Yeah, he has every right to throw a party.
But IF it's a maskless affair, attended by hundreds
I think it would just be Ever so cool if he would
STFU about how we should deal with covid
And the Ohh so scary climate change?
Ohh please..
He's so concerned about the sea level rising he lives feet about it
And he invited people who would fly in on private jets..
I don't believe any of it
But They SAY they do
But then they prove they don't..
We really can't blame Biden...after all, it was the DEMOCRAT PARTY that put him there...deliberately.

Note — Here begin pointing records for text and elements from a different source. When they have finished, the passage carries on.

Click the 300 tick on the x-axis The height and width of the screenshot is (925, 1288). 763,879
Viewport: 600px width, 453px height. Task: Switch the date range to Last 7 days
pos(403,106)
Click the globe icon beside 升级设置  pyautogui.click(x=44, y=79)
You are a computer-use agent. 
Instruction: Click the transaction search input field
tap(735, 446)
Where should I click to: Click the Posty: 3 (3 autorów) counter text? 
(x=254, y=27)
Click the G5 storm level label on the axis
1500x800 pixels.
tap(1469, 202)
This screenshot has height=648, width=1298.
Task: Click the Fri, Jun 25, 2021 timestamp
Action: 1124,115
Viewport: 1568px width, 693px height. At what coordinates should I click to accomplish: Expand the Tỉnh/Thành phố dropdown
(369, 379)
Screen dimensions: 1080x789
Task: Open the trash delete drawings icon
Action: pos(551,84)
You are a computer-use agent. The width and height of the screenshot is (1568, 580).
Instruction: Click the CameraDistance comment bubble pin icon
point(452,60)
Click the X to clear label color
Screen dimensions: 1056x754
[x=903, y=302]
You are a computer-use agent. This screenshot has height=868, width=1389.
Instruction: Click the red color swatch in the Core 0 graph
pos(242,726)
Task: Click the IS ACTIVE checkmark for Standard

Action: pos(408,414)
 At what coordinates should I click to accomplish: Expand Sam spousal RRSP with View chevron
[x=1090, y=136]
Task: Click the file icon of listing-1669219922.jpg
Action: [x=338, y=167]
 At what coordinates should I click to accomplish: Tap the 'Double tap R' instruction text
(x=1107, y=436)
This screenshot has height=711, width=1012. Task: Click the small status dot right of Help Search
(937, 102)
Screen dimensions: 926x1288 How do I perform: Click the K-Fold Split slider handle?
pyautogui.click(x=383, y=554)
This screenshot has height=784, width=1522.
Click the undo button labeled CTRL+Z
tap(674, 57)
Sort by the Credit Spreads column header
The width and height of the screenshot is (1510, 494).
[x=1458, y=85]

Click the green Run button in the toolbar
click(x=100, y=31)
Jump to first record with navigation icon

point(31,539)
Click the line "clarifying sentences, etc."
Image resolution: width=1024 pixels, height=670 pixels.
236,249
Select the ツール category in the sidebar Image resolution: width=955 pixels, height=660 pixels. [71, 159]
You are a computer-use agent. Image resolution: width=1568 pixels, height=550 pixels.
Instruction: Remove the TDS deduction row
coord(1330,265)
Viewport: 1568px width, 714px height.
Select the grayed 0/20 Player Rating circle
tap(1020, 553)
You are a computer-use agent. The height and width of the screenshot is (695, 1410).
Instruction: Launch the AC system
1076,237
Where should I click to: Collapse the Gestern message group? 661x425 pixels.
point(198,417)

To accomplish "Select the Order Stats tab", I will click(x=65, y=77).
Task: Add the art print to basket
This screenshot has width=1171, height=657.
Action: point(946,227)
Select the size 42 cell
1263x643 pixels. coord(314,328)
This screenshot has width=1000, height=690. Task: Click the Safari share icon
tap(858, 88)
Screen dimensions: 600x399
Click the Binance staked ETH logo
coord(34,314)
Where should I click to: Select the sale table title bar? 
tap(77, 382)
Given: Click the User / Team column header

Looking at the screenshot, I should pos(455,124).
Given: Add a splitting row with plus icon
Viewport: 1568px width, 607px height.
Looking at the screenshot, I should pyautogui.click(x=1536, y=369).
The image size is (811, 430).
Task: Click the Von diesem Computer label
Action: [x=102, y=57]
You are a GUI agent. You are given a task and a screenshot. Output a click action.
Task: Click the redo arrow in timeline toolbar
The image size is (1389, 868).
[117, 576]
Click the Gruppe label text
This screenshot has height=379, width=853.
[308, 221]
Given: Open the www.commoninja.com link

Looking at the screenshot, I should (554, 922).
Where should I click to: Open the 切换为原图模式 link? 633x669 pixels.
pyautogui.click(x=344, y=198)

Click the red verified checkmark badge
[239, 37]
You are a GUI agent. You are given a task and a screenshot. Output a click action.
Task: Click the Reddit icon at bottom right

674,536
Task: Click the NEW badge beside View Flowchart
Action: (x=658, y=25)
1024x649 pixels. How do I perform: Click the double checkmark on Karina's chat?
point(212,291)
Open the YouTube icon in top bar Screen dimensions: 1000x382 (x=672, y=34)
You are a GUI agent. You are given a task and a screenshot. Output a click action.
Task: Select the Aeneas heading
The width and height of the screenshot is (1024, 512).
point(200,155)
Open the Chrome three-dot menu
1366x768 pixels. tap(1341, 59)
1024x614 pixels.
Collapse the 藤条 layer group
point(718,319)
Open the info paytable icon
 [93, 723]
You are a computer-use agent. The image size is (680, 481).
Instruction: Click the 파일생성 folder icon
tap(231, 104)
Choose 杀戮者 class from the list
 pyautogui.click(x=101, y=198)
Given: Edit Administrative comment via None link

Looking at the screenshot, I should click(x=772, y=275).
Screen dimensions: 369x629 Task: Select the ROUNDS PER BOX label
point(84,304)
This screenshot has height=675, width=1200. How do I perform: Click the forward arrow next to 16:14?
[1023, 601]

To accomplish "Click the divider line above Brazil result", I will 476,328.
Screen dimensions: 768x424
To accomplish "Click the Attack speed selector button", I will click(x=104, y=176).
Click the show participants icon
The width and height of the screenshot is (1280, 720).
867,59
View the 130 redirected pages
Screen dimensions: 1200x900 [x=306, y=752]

I don't know about the WSJ, but the NYT, CNN, and I expect, THE ATLANTIC, were all for the Democrat Party's giving us Biden...the mass media, too. As I keep saying, I don't KNOW if the media is/are a wholly-owned subsidiary of the Democrat Party, or if it's the other way round, but it's OBVIOUS that they are in CAHOOTS...and sleep in the same beds.
Barack Obama transforming from symbol of hope and possibility to whatever he is now — to a shallow, conceited, Fat Elvis version of a neoliberal washout — has been a hell of a blow, whether America’s ready to admit it or not.
Lemme fix that: Barack Obama transforming from a greedy, empty symbol of all that is worst in America to a shallow conceited junke-rolling-in the-gutter has been a hell of blow to people who were so stupid and deluded they thought their ideology was on the side of humanity instead of a reckless, evil bundle of hate.
The election of Obama was a near-fatal blow to the concept of an enlightened electorate which could hold an elite to its responsibilities. Obama was a untalented Fat Elvis from day one: a glittering wreck of human being, a distraction allowing the worst elements poisoning America to run wild.
It would be nice, though barely believable, it the GOP would/could MAN UP and go for the Dems's jugulars...and all parts south thereof.